Amma Osprey said grimly, “The old ways have worked for better ’n a thousand years. Nothing lasts that long without good reason. Let farmers keep to farmers, and Lakewalkers to Lakewalkers, and we’ll all survive. Mixing things up is dangerous. Which is fine if it falls on your own fool head, but not so fine when it falls on someone else’s.” She gestured, inarguably, toward Verel’s bandaged hand.
“Is that all you want?” Dag challenged. “For the problem to go somewhere else?”
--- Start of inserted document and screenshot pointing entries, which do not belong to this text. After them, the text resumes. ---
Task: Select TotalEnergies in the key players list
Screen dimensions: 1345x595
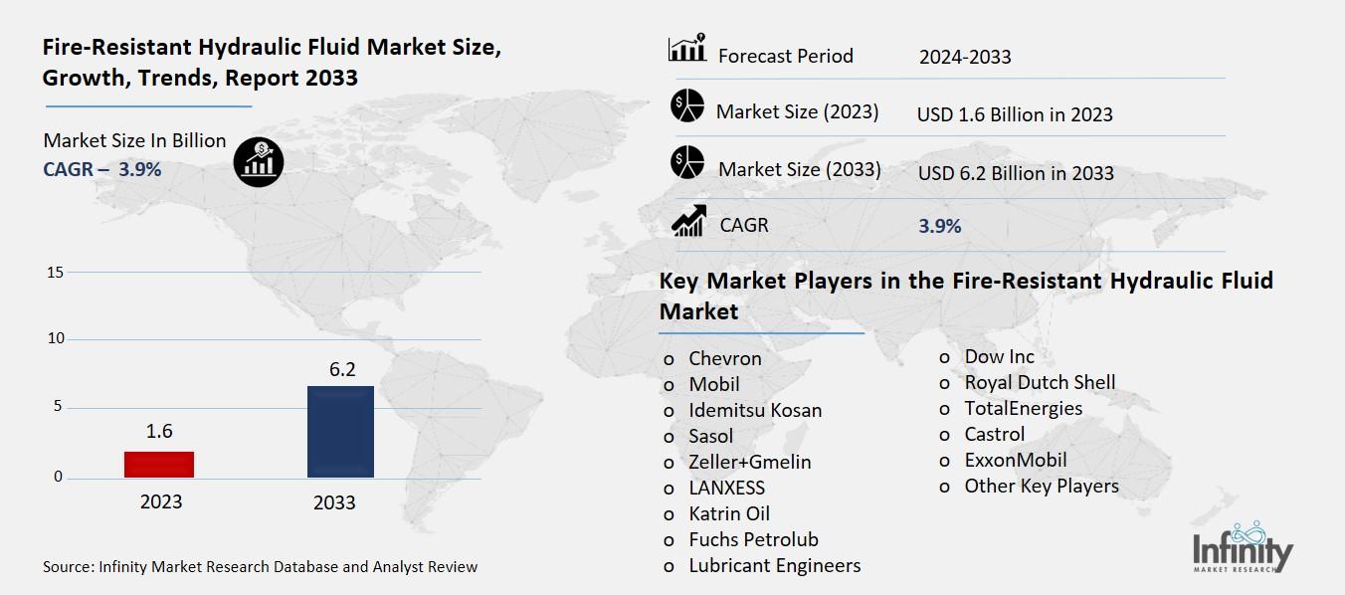Action: pyautogui.click(x=1023, y=408)
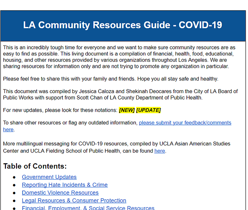Open Financial, Employment, & Social Service Resources link
Image resolution: width=248 pixels, height=210 pixels.
pyautogui.click(x=88, y=208)
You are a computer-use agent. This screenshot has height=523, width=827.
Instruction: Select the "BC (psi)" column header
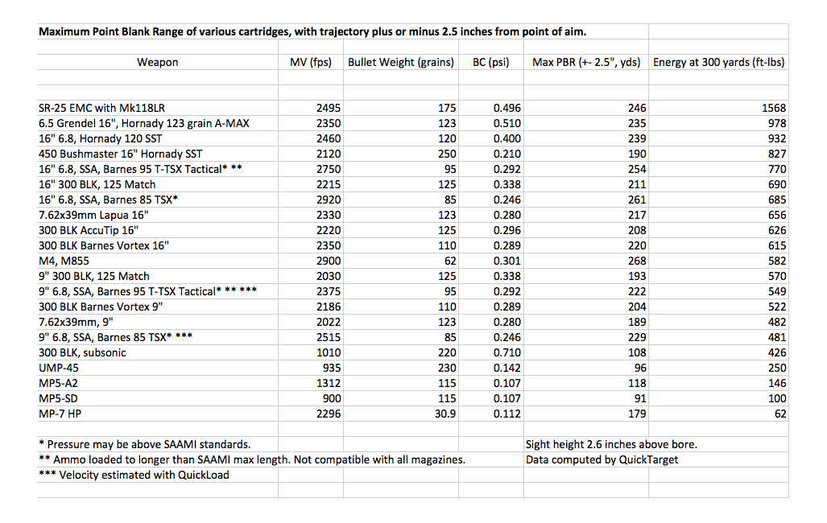click(x=491, y=62)
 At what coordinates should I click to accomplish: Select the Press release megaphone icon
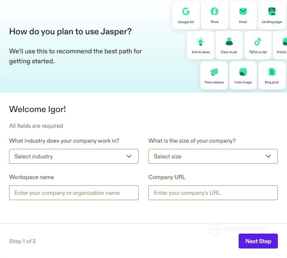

She snorted. “If I tried to shoulder the troubles of the whole world, I’d go mad. And Pearl Riffle would be lost. I run Pearl Riffle patrol. My neighbor camps run their territories, and their neighbors do the same, all the way to the edge of the hinterland and on to the hinterlands beyond, and so we all get through. One by one and all together. I have to trust them; they have to trust me. Trust me not to go haring off after swamp gas, for one thing. So I’ll thank you, Dag No-camp, to keep yourself to yourself and not stir up these people worse in my territory.”
“I’ll be gone on the rise,” said Dag. He pointed to the windless sky, chilling gold-and-blue as the sun slanted. “Though I can’t control the rain.”
“That works for me,” said Amma Osprey. She stood abruptly, signaling an end to the talk. The other two rose as well, though their brows seemed wrinkled as much in troubled thought as in irritation.